La controversia en torno a Kanye West terminó afectando de manera directa la música en el Reino Unido. Las autoridades británicas optaron por negar su entrada al país, lo que llevó a la cancelación del Wireless Festival en Londres.
Esta decisión fue tomada por el Ministerio del Interior, que consideró que permitir que el artista ingresara no sería lo más adecuado para el bien público. Esto ocurrió después de que el rapero intentara organizar su viaje a través de un permiso electrónico.
La noticia provocó una reacción en cadena. Una vez que se hizo pública la postura oficial, los organizadores decidieron cancelar todo el evento y reembolsar a quienes habían comprado boletos.

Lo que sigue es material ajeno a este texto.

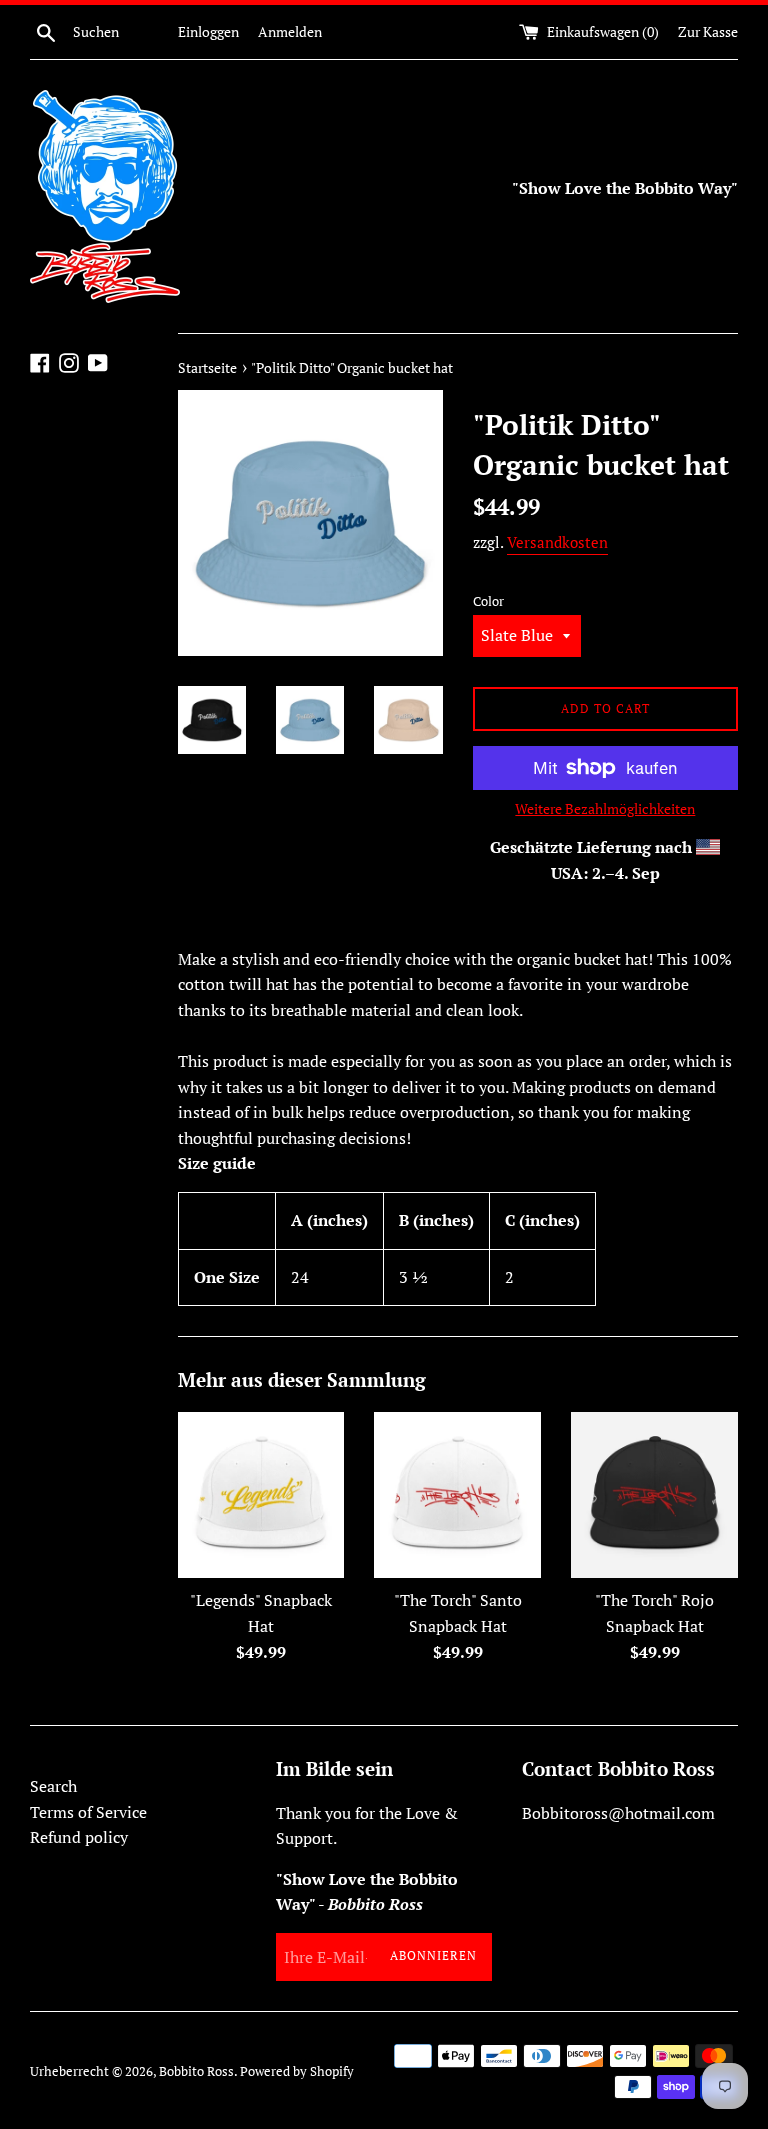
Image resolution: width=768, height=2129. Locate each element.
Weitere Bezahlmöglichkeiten (605, 808)
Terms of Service (88, 1812)
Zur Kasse (708, 31)
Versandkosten (557, 542)
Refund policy (79, 1837)
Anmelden (290, 31)
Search (53, 1786)
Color (488, 601)
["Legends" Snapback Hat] (261, 1495)
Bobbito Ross (196, 2071)
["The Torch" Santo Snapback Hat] (457, 1495)
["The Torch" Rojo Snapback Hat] (654, 1495)
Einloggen (208, 31)
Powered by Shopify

El asunto también afectó al ámbito empresarial. Compañías como Pepsi, Rockstar Energy y Diageo decidieron retirar su apoyo como patrocinadores, mientras que PayPal dejó de estar presente como socio en la plataforma del festival.
La polémica está relacionada con acciones recientes del artista que han sido mal vistas en diversos sectores, incluidas organizaciones que luchan contra el antisemitismo, las cuales apoyaron la decisión de las autoridades.
En este contexto, uno de los festivales musicales más destacados del calendario británico fue eliminado, mostrando el impacto que las controversias pueden tener en la industria del entretenimiento.